Tradisi ini biasanya dilakukan di masjid-masjid tua atau masjid yang sudah lama berdiri dan selalu menjadi pusat perayaan tradisi bungo lado ini.

Mengenal Tradisi Bungo Lado

Ilustrasi maulid Nabi Muhammad saw.
Ilustrasi maulid Nabi Muhammad saw.. (Photo Copyright by Freepik)

Secara harfiah, dalam bahasa Minangkabau kata “bungo” berarti bunga dan “lado” berarti lada atau cabai sehingga secara denotasi “bungo lado” berarti “bunga cabai.” Namun, konotasi dari bungo lado ini ialah “pohon uang.”

Tradisi perayaan Maulid Nabi ini dilakukan dengan membuat sejenis pohon hias yang dihiasi dengan uang kertas berbagai nominal.

Uang yang ada di pohon tersebut kemudian dirajut atau dipasangkan pada sebuah ranting layaknya daun. Uang yang di pasang pada bungo lado berjumlah sangat besar mencapai 10 juta setiap satu pohon.

Uang yang terkumpul dari tradisi ini akan disumbangkan untuk pembagunan maupun penyediaan fasilitas masjid sebagai bentuk rasa syukur. Bagi masyarakat Padang Pariaman, tradisi bungo lado ini merupakan representatif dari ajaran Islam yang terkandung dalam Alquran surat Al-Baqarah ayat 148 yang memerintahkan umat manusia untuk berlomba-lomba dalam kebaikan.

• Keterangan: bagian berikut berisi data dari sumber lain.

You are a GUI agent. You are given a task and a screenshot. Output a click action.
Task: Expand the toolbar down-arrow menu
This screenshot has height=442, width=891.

Orang yang bertugas dalam pelaksanaan tradisi bungo lado ini harus memiliki kemampuan dalam bertutur kata yang baik secara mental, moral, dan tingkah laku. Dalam tradisi Minangkabau, mereka disebut sebagai Cadiak Pandai, Bundo Kanduang, Alim Ulama, dan para wali nagari setempat.

Hal ini dikarenakan pada saat pelaksanaan bungo lado ini banyak hal yang harus diperhatikan sampai pada penguasaan makna-makna dari bacaan dan pepatah yang disampaikan pada tradisi ini sehingga diperlukan orang yang benar-benar paham dalam pelaksanaan tradisi bungo lado ini.

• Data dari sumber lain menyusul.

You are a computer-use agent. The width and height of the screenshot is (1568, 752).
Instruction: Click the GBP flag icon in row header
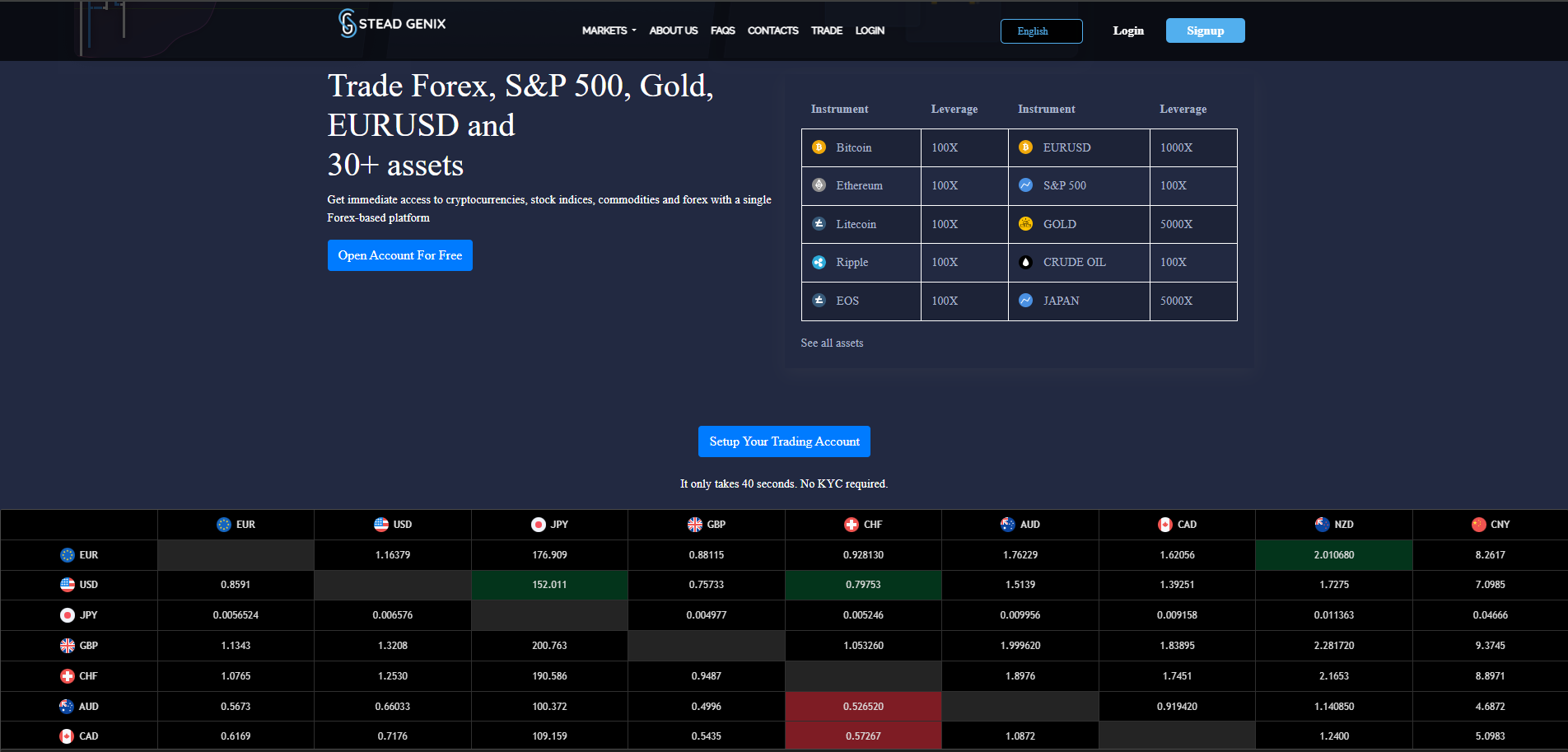[68, 646]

Makna dalam Tradisi Bungo Lado

Ilustrasi Maulid Nabi.
Ilustrasi Maulid Nabi. (Photo by Freepik)

1. Nilai Sosial

Makna dari nilai sosial adalah nilai yang menjadi dasar dari timbulnya hubungan timbal balik yang baik dalam masyarakat. Nilai sosial dari tradisi ini dimaksud karena adanya anak laki-laki dari Nagari Parit

Melintang (salah satu nagari di Kabupaten Padang Pariaman) yang mempunyai istri dari luar Nagari Parit Melintang.

Dengan adanya tradisi bungo lado ini maka dipanggillah menantu perempuan tersebut untuk datang ke rumah mertuanya agar membantu membuat jamba atau makanan secara bersama-sama untuk pelaksanaan tradisi bungo lado.

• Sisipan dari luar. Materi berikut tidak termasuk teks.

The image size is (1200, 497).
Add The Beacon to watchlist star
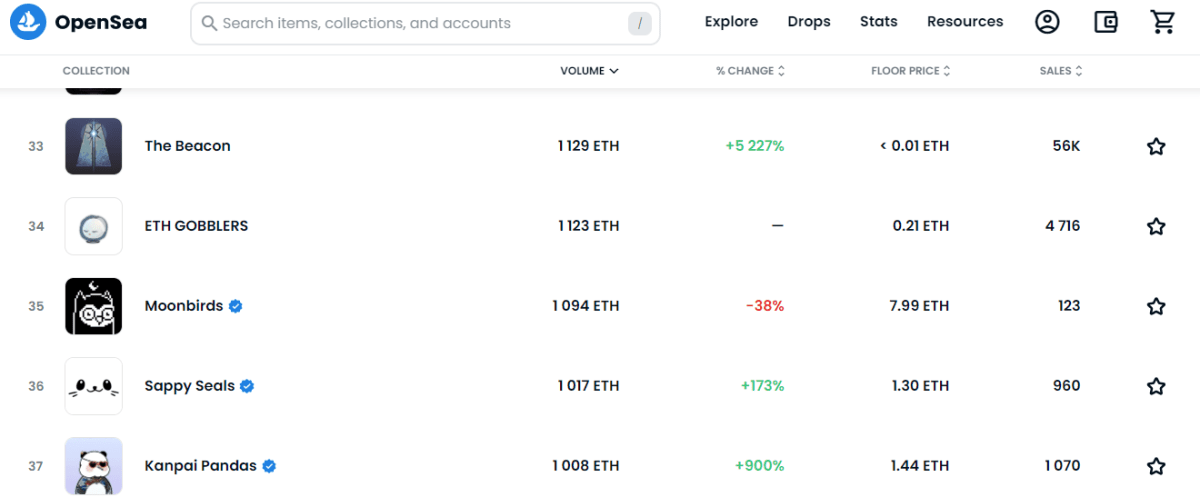(x=1156, y=147)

Dalam tradisi bungo lado masyarakat juga melakukan aktivitas menghias tempat minum kopi yang mencerminkan nilai sosial yaitu saling bekerja sama. Selain itu, nilai sosial lainnya dari tradisi ini ialah memiliki aktivitas musyawarah dengan tujuan supaya tradisi ini berjalan dengan lancar.

2. Nilai Ekonomi

Makna dari nilai ekonomi dalam tradisi bungo lado ini adalah nilai yang terlihat dalam masyarakat yaitu menyumbangkan uang untuk pembangunan masjid dengan jumlah yang beragam. Masyarakat menyumbangkan nomial uang dengan sukarela tergantung dengan kondisi kemampuan atau ekonomi mereka.

Nilai adat dalam tradisi bungo lado menjadi aspek yang penting. Dalam pepatah yang mengatakan “sakik dek urang sakik lo dek awak, sanang dek urang sanak lo dek awak, baban dek awak taraso lo dek urang, baban dek urang taraso lo dek awak.”

Makna nilai adat di sini adalah membantu dengan kemampuan yang kita miliki. Hal tersebut terlihat dari bungo lado yang membantu dalam penyumbangan dan kesusahan masyarakat untuk melaksanakan tradisi tersebut secara bersama-sama.

3. Nilai Agama

Dalam tradisi bungo lado, nilai agama terlihat dari sumbangan uang oleh masyarakat dengan tujuan untuk pembangunan masjid, memakmurkan masjid dan mendapat pahala.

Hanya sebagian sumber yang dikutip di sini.